Persistent Systems has said it will hire over 3,000 fresh engineers in the next financial year, doubling the number they hired in this financial year.

“We are working with engineering colleges to hire the right candidates and train them in niche skills while they are still in college. Fresh hires are digitally savvy, making it easy for us to train them in skills required by the industry,” Executive Director and Chief Executive Officer of Persistent Systems, Sandeep Kalra, told BusinessLine.

He said the industry is witnessing elevated attrition levels and that there is a need to expand capacities instead of poaching from peers.

Demand landscape

He said the demand landscape for IT services was healthy as companies continued to invest in technologies in order to meet the growing demand for digital services.

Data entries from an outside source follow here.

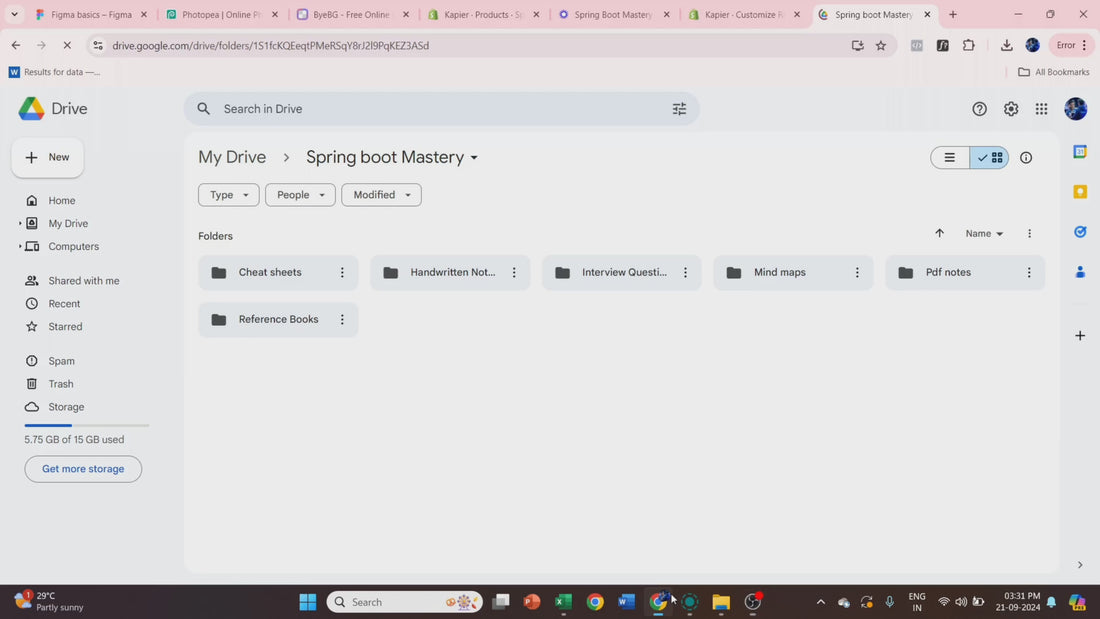Image resolution: width=1100 pixels, height=619 pixels.
Task: Reverse sort direction arrow
Action: (939, 233)
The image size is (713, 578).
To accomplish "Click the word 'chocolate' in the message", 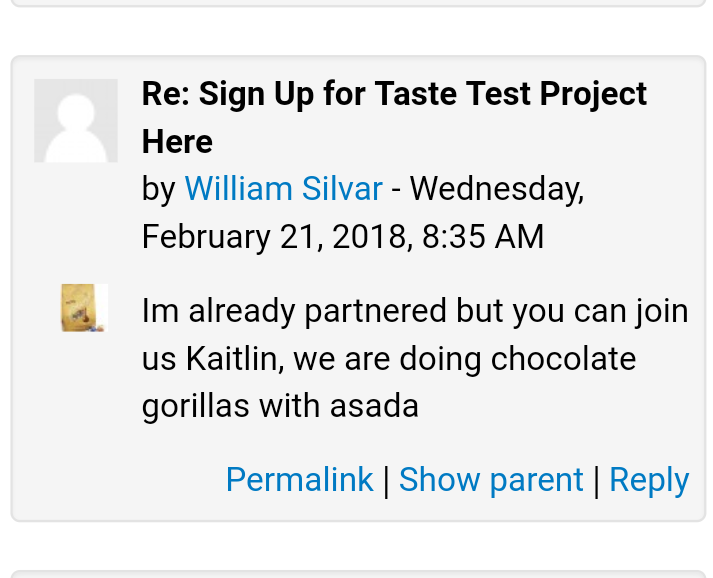I will 563,359.
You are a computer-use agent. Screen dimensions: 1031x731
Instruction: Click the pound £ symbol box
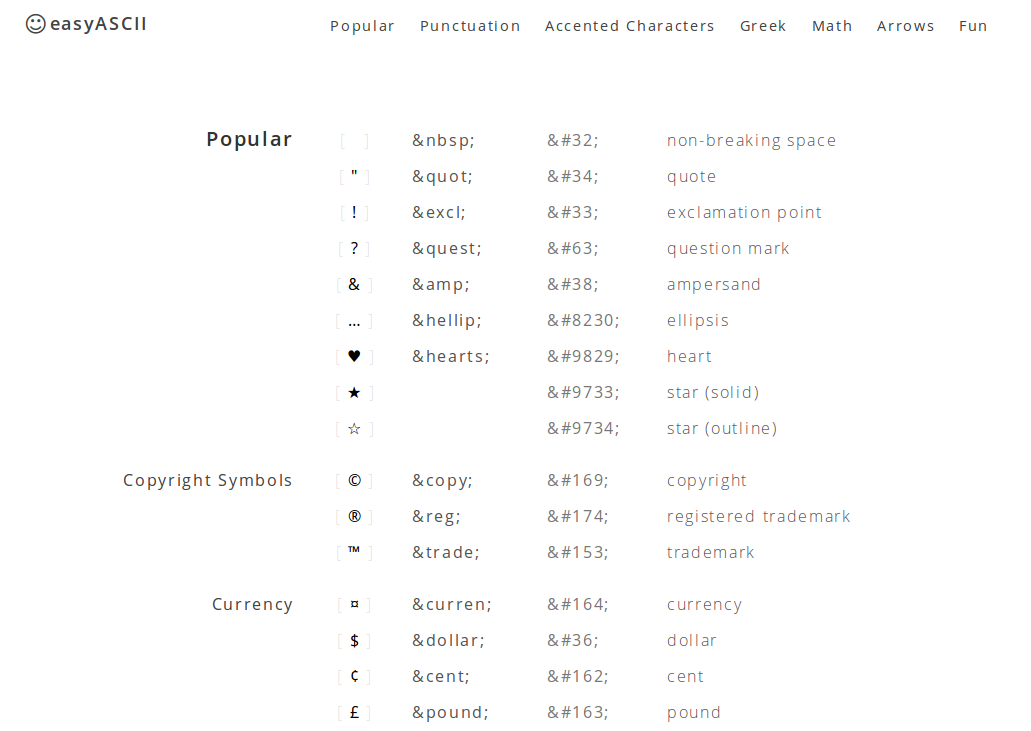354,713
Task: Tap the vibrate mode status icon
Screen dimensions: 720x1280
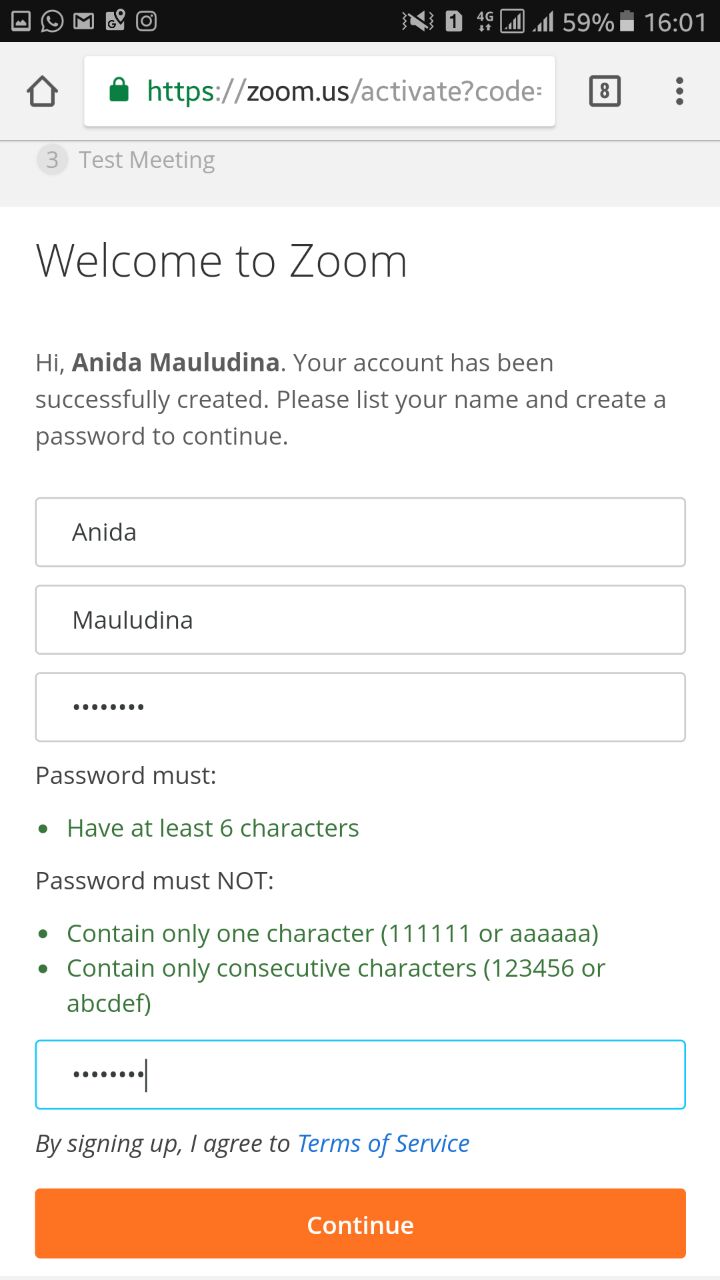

Quoting third-party projections, he said the IT services industry would see 4.6-5 per cent growth in the next financial year.

“There will be broad-based demand for various verticals,” he said.

Return to work

On the rapid spread of Covid-19 cases, he said there was no disruption to business continuity.

“Omicron is much more contagious, but it has not caused much harm. Though it has not impacted business, it will definitely defer the return-to-work phase by a few months,” he said.

Interim dividend

The board of directors has declared an interim dividend of ₹20 per share on a face value of ₹10 each for the financial year 2021-2022.

For the third quarter ended December 31, 2021, the company posted a net profit of Rs 176 crore as against Rs 121 crore in the comparable quarter last year. It reported a total income of Rs 1,522 crore (Rs 1,105 crore) in the quarter.

Sunil Sapre, Chief Financial Officer, said the company had witnessed good growth momentum for a third consecutive quarter.

“Our acquisitions, mostly in the BFSI sector, contributed 2.5 per cent of a revenue growth of 9.2 per cent, with the remaining growth coming from organic growth,” he said.

He said the firm was able to record a high margin of 16.8 per cent despite the fact that it had to spend significantly on hiring at higher costs and to retain the talent.

“The industry is continuing to witness a high attrition rate. It is about 26 per cent for us. This made us go for back filling, hiring people at a higher cost,” he said.